» Sayfa alıntısı:
════════════════════

İki İğne İki Başkan

 Sıcak yaz gecelerinde Demirci ‘de püfür püfür esen rüzgârda sohbetin dibine vurulan elit noktalar vardır.

Böyle bir ortamda yaşını başını almış, tecrübeleri konuştuklarından hemen anlaşılan insanlarla “memleket üzerine konuşmalar” bizim içinde zihnimizde kalıcı bilgiler ve yazılarımıza bazen ilham kaynağı bile olacak kadar önemlidir.

Yine böyle nezih bir ortamda sohbetteyiz.

İkinci çayların demi dilimizde buruk bir tat oluşturmuşken, esen rüzgârın serinliği karşısında rahatlamışken, İzmir’de ve daha rakımı düşük memleketlerde yaşayanların sıcaktan bunaldıkları mevzu edilir “bu memleketin havası” ve o anın rahatlığıyla kendimizce Demirci için övgüler düzüyoruz.

Laf lafı açtı döndü dolaştı yine Demirci Devlet Hastanesi ve uzman doktor eksikliği, hastanemizde yaşanan aksaklıklar ve bunun yanında yapılan güzel işler de konuşmalara dâhil oldu.

BAŞKANIN AYAĞINA BATAN İĞNE

Demirci ‘nin sevilen başkanlarından biri birkaç gün öncesinde yaşadığı talihsiz bir olayı anlatmaya başladı.

Bizim başkan yeni bir pantolon alır evde dener paçası uzun gelmiştir. Yenge üzerinde prova eder ve uzun gelen paçaları kıvrılması gereken yerlerden işaretler ve iğne ile sabitler. Pantolon terziye gidecek yengenin iğne ile sabitlediği yerden kısaltılacaktır. Bizim başkan kendi bile anlatırken gülüyor. Ama Yengenin pantolon paçasına işaret olarak koyduğu iğneyi pantolonu çıkarırken yaptığı ters bir hareket yüzünden, ayağının tabanına batırır ve iğnenin büyük bir kısmı ayak tabanına saplanıp geri kalan kısa kısmından da kırılır. İğne ayağın içine girmiştir ve yüzeyde de ucu gözükmemektedir. Acı da başlayınca hadi bakalım doğru Demirci Devlet Hastanesine.

════════════════════

» Kayıtlı veriler:
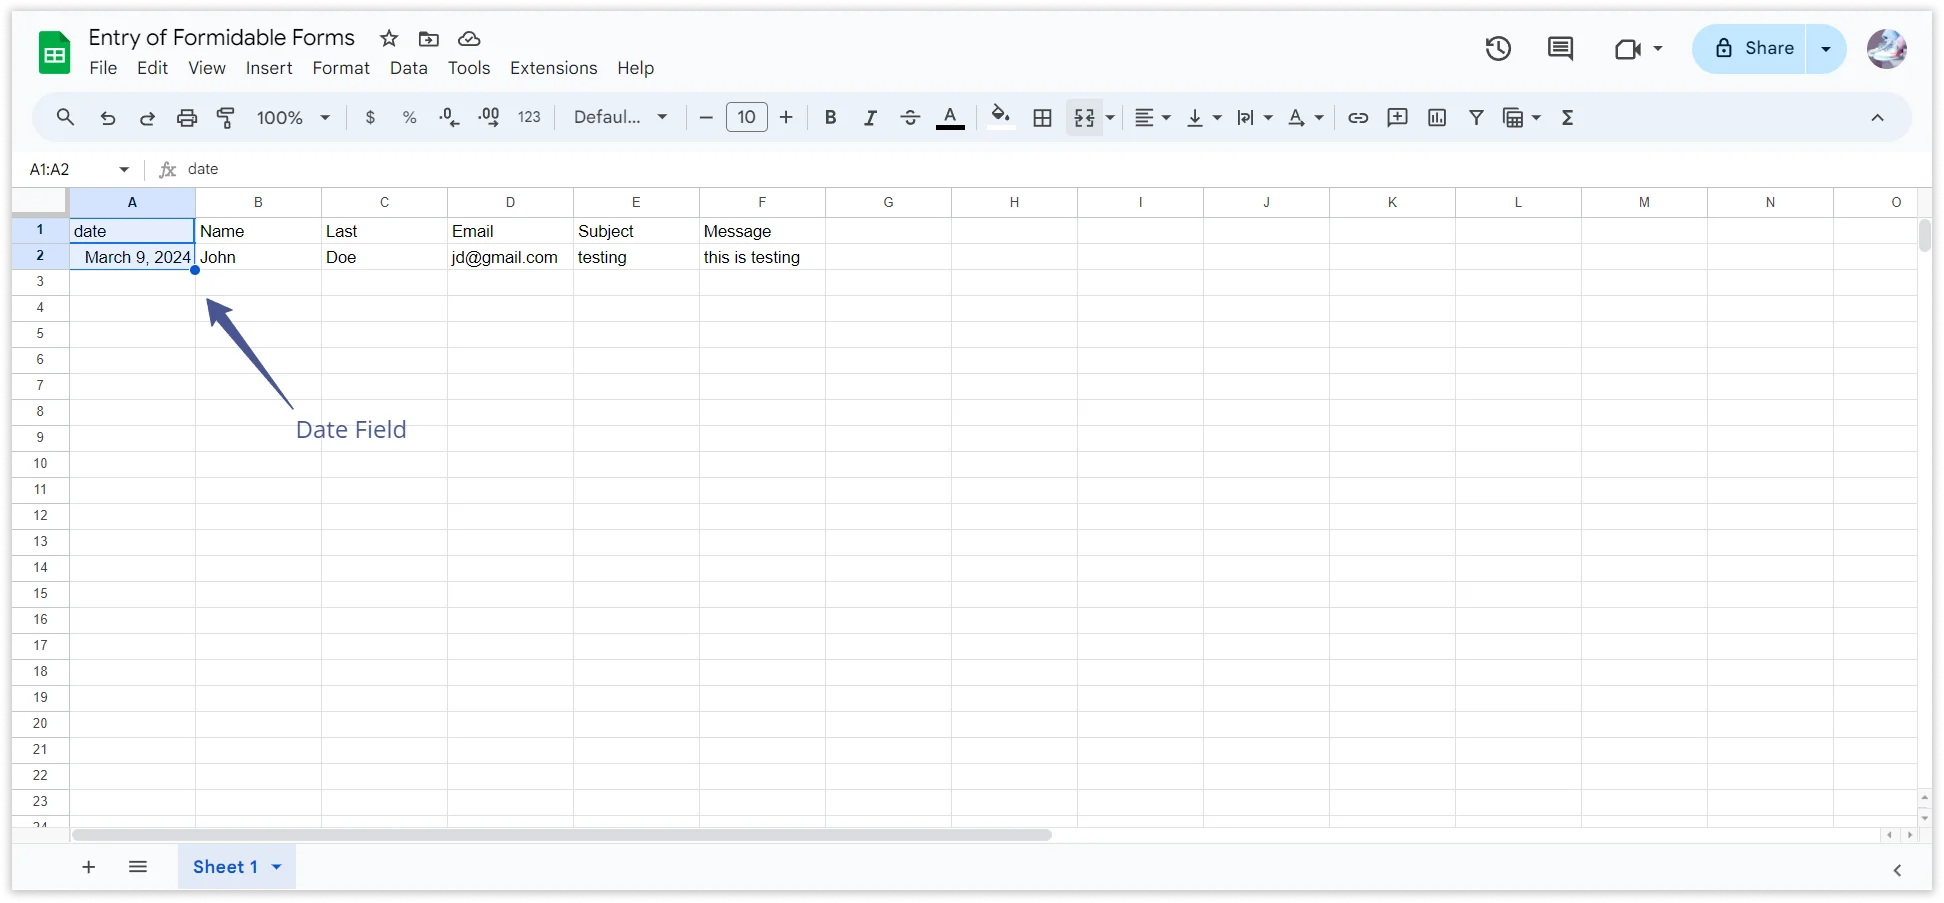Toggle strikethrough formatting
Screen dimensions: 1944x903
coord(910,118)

════════════════════

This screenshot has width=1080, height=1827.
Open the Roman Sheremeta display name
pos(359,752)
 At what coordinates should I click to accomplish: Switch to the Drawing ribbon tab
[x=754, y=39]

════════════════════

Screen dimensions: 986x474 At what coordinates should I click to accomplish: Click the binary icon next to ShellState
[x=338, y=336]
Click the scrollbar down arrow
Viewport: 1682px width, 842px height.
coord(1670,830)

════════════════════

» Görev 1:
Demirci sohbetini anlatan metne göre, ayağına iğne batan başkan acı başlayınca nereye gidiyor?
» Görev 2:
Demirci sohbetini anlatan metni son cümlesinden sonra sürdürün.

» Beklenen çıktı 1:
Demirci Devlet Hastanesine.

» Beklenen çıktı 2:
Hastaneye varılır acil doktoru acısını dindirir bir iğne yapar. Daha sonra cerraha haber verilir. Cerrah röntgeni çektirir iğne röntgende gözükmektedir. Cerrah bakar derki “şimdi bu ayağı ameliyat edip iğneyi çıkarmamız mümkün ancak, ortopedi uzmanının müdahalesi de gerekebilir,  şu an burada bu mümkün değil” der ve başkanı sevk eder.

Bizim başkan ayağında en az 3 santim iğne saplanmış ve ucu da kırılmış vaziyette, elinde iğnenin kırıldıktan sonra kalan kısmıyla birlikte Salihli ‘de bir özel hastaneye varır.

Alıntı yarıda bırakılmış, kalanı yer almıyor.